Sometimes it feels like Janey isn't making progress at all, but lately, I've been thinking about the ways she really is progressing. The ways can be subtle and hard to notice, but they are there.
Reports from school lately are encouraging! Mr. Ken, her ABA specialist, told me this morning he's going to start adding more names to a list where Janey finds her own name, as she's getting better at it, and her special ed teacher wrote yesterday that Janey was doing some great letter identifying! I love hearing things like that.
At home, the big thing I've noticed is how much better Janey listens and follows what we say than she used to. I can tell her "close the fridge and bring me a spoon, and then I will give you ice cream" and she'll do all I have asked, if she's motivated. She will pick up on little parts of what we say. I told Tony the other day I was going to take a shower, and Janey loves to have a shower now and then. She managed a sentence that was original to let us know that---I can't remember it exactly, but it was something like "I want have a shower now"
She also shows good planning very often. She knows what has to be done first before she gets what she wants. Last night, she was very eager to go outside, but was in her nightgown getting ready for bed. She went and found some pants, and put them on, and came to us and said "You want to go outside" Pronoun reversal and all, it was great, although we still didn't go out. This morning, she had a notion it would be fun to stop at the chip store on the way to school. I wasn't getting her ready as quickly as she thought I should, so she went and found two socks and brought them to me. They were unmatched, as our socks often are, but I was impressed she knew she needed socks, and also that she understood numbers well enough to know she needed two. We still didn't stop for chips!

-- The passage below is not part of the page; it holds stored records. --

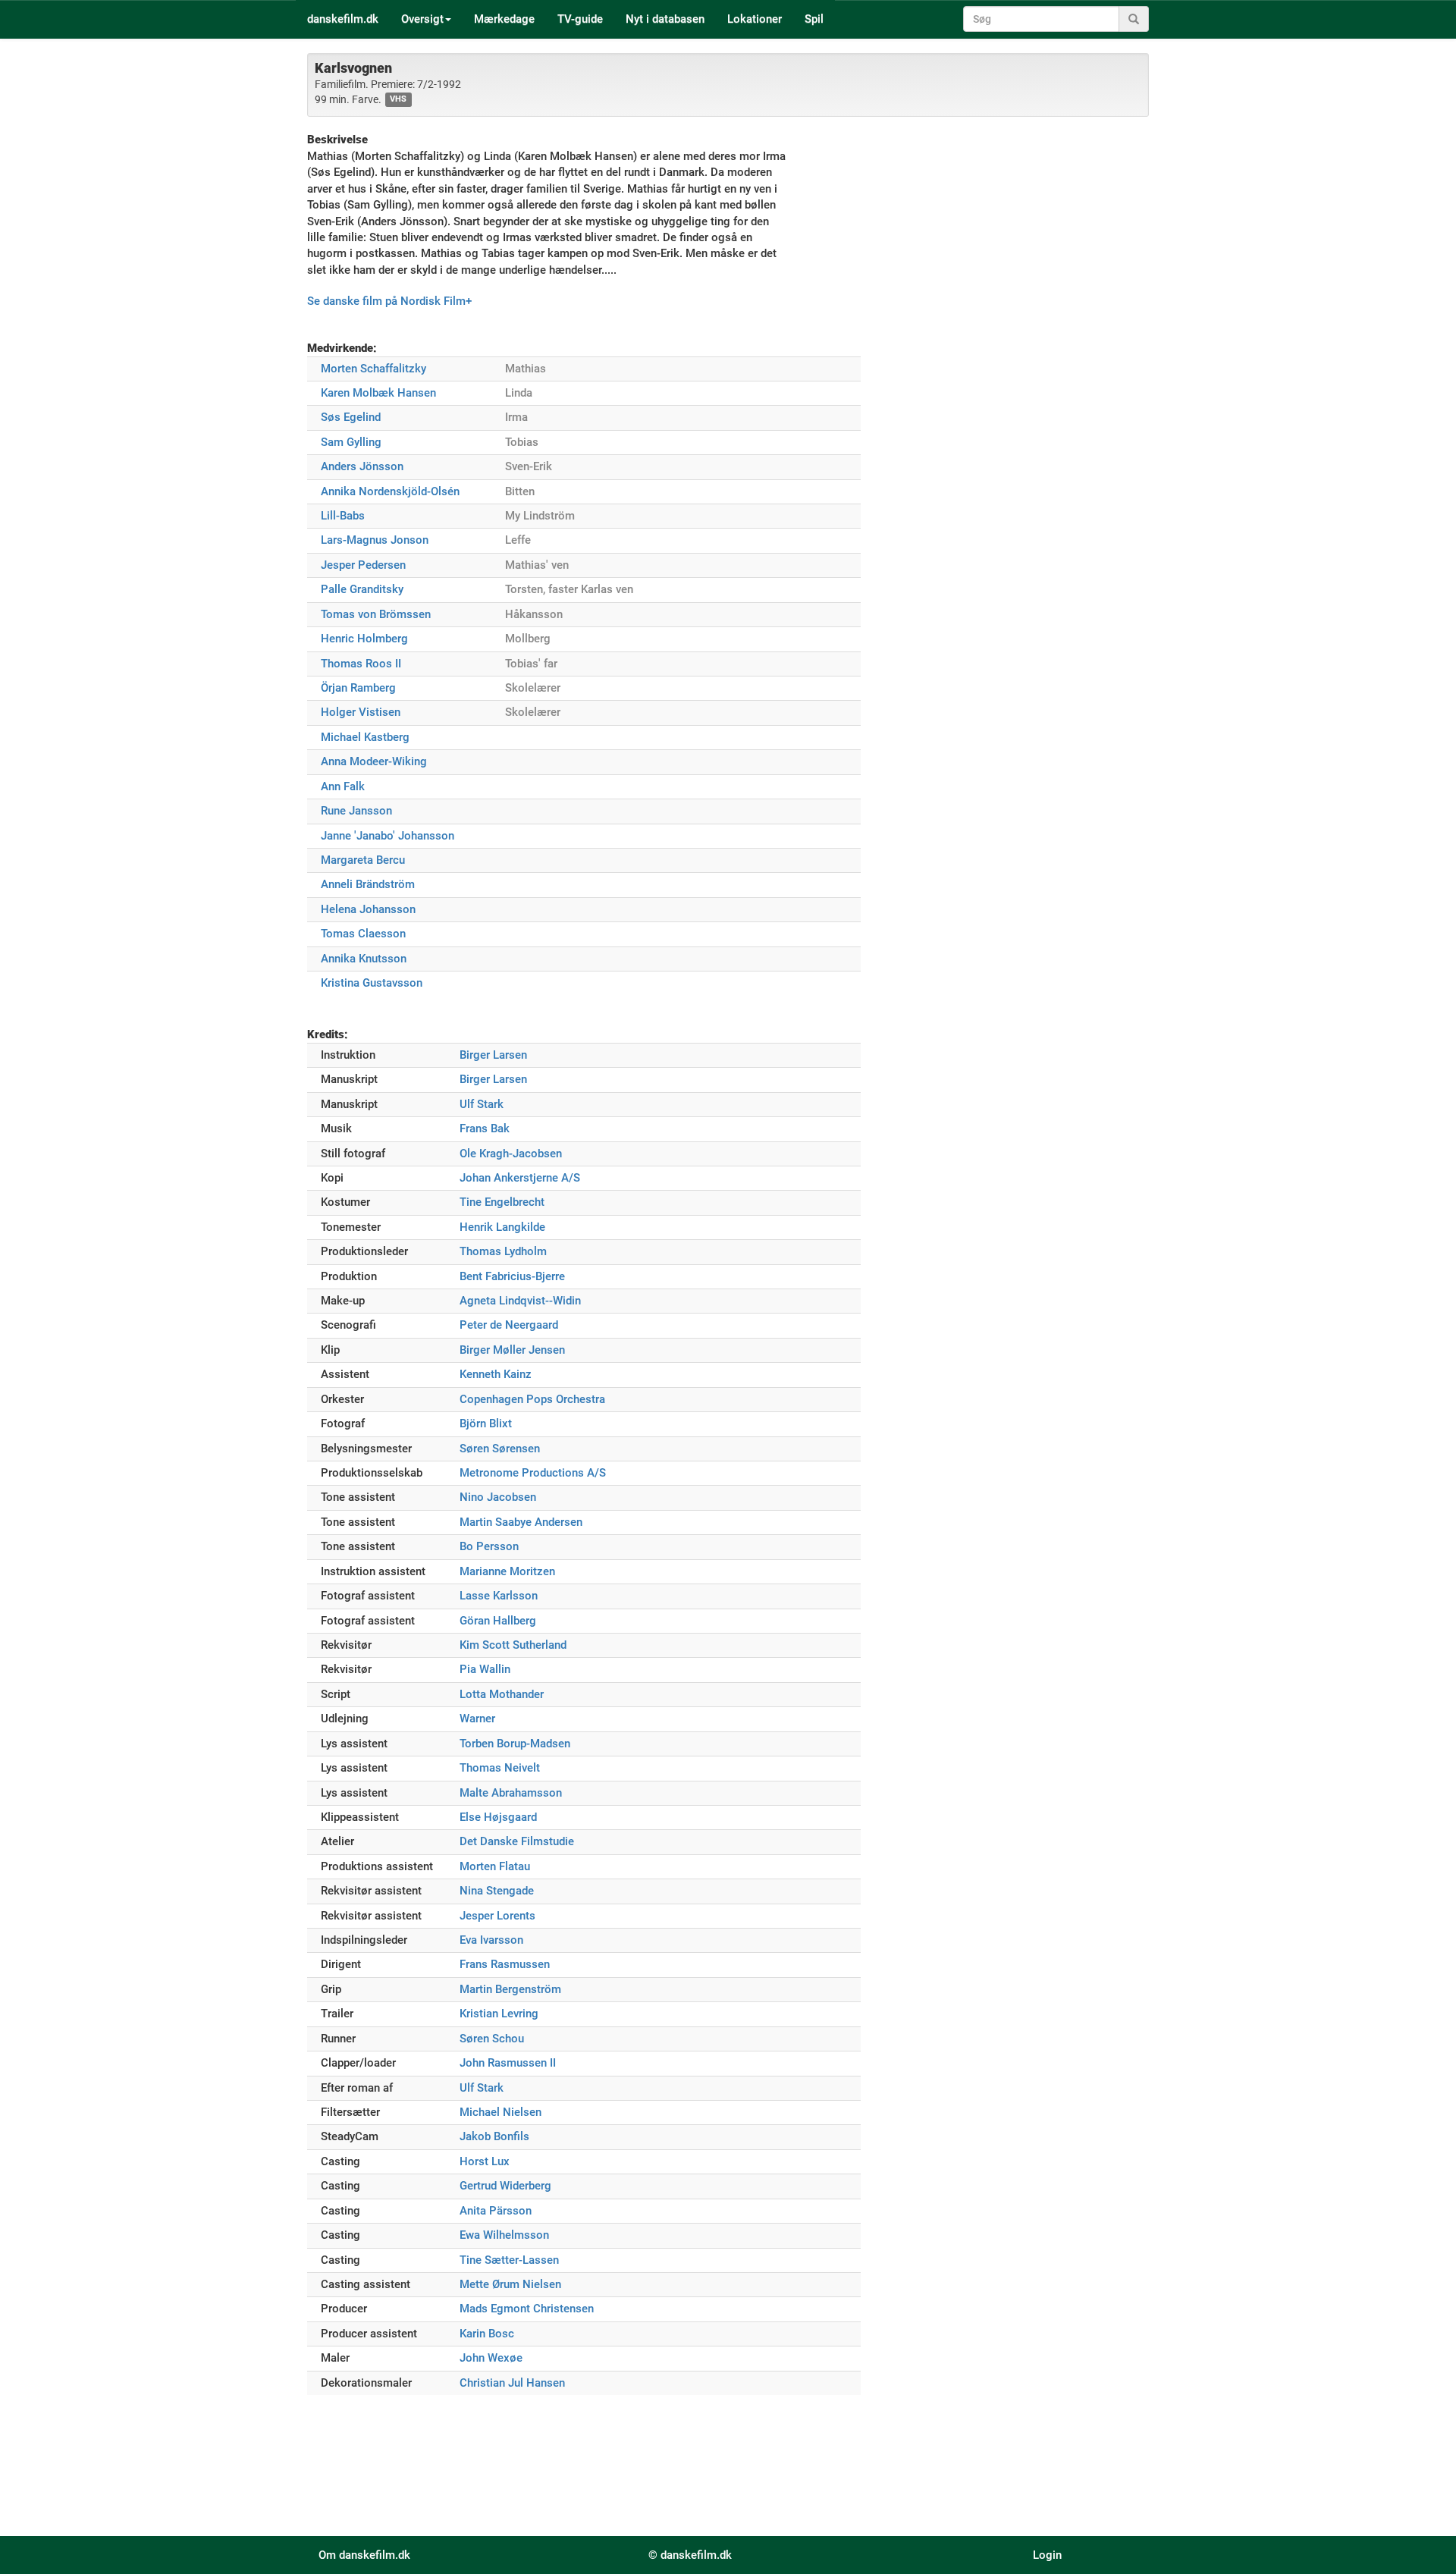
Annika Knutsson (363, 958)
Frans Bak (485, 1128)
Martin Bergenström (510, 1989)
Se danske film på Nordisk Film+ (389, 301)
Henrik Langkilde (502, 1227)
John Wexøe (491, 2358)
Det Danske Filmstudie (517, 1841)
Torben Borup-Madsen (515, 1743)
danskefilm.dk (342, 19)
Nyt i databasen (665, 19)
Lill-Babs (343, 516)
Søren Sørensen (500, 1448)
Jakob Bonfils (494, 2136)
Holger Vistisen (360, 712)
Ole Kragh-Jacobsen (511, 1153)
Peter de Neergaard (509, 1325)
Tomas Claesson (363, 933)
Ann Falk (343, 786)
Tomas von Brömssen (376, 614)
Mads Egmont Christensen (527, 2308)
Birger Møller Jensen (512, 1350)
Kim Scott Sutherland (513, 1645)
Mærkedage (504, 19)
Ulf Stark (482, 1104)
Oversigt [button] (422, 19)
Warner (477, 1718)
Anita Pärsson (496, 2211)
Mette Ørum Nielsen (510, 2284)
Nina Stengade (497, 1891)
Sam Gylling (351, 442)
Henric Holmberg (364, 638)
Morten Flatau (495, 1866)
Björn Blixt (486, 1423)
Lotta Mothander (502, 1694)
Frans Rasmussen (505, 1964)
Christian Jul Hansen (512, 2383)
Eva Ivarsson (491, 1940)
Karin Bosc (487, 2333)
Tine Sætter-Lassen (509, 2260)
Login (1047, 2555)
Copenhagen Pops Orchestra (532, 1399)
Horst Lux (485, 2161)
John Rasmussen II (508, 2063)
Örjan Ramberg (358, 688)
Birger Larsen (493, 1055)
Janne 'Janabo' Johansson (387, 836)
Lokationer (754, 19)
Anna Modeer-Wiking (374, 761)
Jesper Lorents (497, 1916)
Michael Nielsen (500, 2112)
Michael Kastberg (365, 737)
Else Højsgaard (498, 1817)
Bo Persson (489, 1546)
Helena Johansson (368, 909)
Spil (814, 19)
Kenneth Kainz (496, 1374)
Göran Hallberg (498, 1621)
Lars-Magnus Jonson (374, 540)
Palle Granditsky (362, 589)
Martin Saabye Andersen (521, 1522)
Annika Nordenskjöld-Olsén (390, 491)
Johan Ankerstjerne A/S (520, 1178)
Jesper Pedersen (363, 565)
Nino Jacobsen (498, 1497)
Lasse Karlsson (499, 1595)
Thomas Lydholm (503, 1251)
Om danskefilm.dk (364, 2555)
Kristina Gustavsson (371, 983)
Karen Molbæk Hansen (378, 393)
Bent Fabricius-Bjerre (512, 1276)
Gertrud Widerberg (505, 2186)
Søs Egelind (351, 417)
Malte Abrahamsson (511, 1793)
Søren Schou (492, 2038)
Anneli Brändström (368, 884)
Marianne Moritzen (507, 1571)
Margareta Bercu (363, 860)
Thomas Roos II (361, 663)
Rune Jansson (356, 811)
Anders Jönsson (362, 466)
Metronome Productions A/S (533, 1473)
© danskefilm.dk (690, 2555)
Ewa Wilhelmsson (504, 2235)
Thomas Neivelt (500, 1768)
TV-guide (580, 19)
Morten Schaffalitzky (373, 368)
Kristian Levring (499, 2013)
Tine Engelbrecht (502, 1202)
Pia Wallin (485, 1669)
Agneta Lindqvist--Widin (520, 1300)
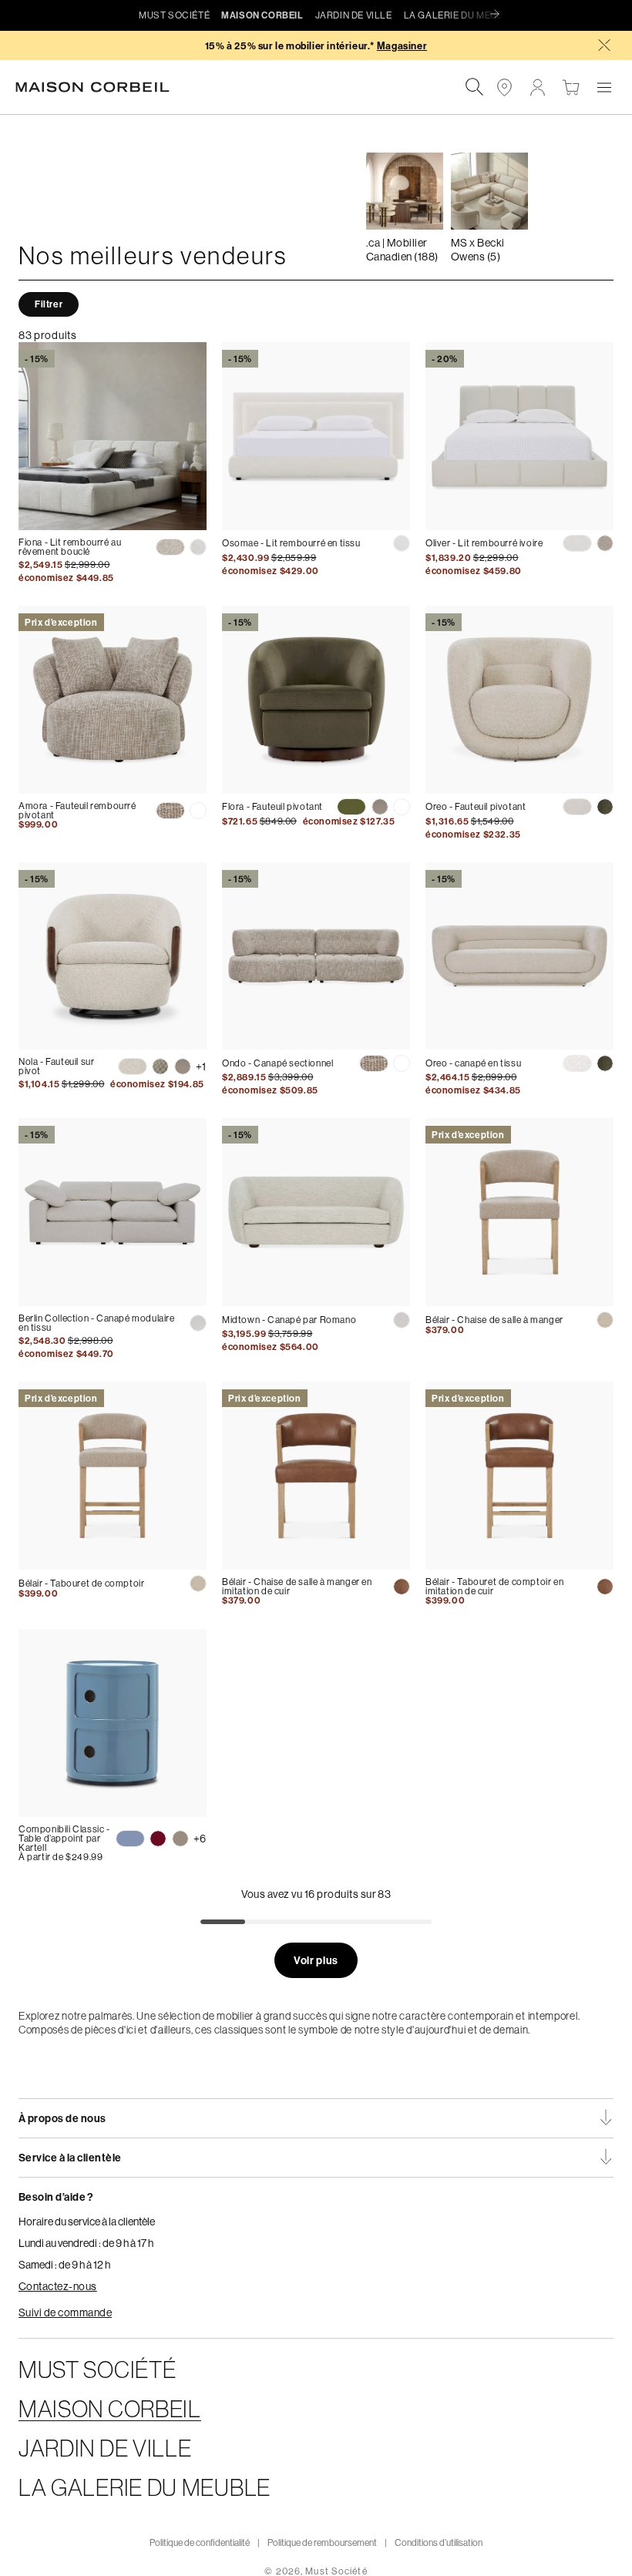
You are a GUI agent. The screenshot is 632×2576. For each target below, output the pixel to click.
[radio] (170, 547)
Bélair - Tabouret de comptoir (81, 1583)
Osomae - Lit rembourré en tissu (291, 543)
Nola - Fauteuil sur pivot (56, 1066)
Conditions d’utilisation (438, 2542)
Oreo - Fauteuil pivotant (475, 806)
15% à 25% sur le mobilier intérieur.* (316, 46)
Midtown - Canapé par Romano (289, 1319)
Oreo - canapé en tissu (473, 1063)
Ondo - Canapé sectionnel (277, 1063)
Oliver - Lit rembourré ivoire (484, 543)
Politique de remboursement (322, 2542)
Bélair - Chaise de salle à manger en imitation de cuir (297, 1586)
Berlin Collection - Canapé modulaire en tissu (96, 1322)
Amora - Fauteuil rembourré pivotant (77, 810)
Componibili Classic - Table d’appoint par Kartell (64, 1838)
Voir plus (316, 1960)
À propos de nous (62, 2118)
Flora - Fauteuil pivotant (272, 806)
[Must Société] (100, 87)
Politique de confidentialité (200, 2542)
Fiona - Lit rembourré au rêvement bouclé (69, 546)
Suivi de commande (65, 2312)
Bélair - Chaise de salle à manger (494, 1319)
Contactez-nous (57, 2286)
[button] (604, 87)
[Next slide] (499, 14)
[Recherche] (474, 87)
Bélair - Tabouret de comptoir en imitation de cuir (494, 1586)
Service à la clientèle (70, 2158)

The negative part of me looks at all this and says---yeah, she's seven. She can do things that would be fairly normal for a two year old. But the positive part of me knows they are progress, they are steps that are necessary for her to work her way (and our way) toward things being slightly easier for her.
Some of it, the feeling of progress, can't be captured well in words. She just seems somewhat more self-possessed, somewhat more aware of herself and of the world. Not always---sometimes she still seems completely unconnected to us or anyone else, but fairly often. She is looking older, and acting a little older. I am very proud of her. Nothing comes easily to her, or almost nothing. It's all work, and I need to keep looking for signs that her efforts and ours and the schools are working. It helps to keep us all encouraged.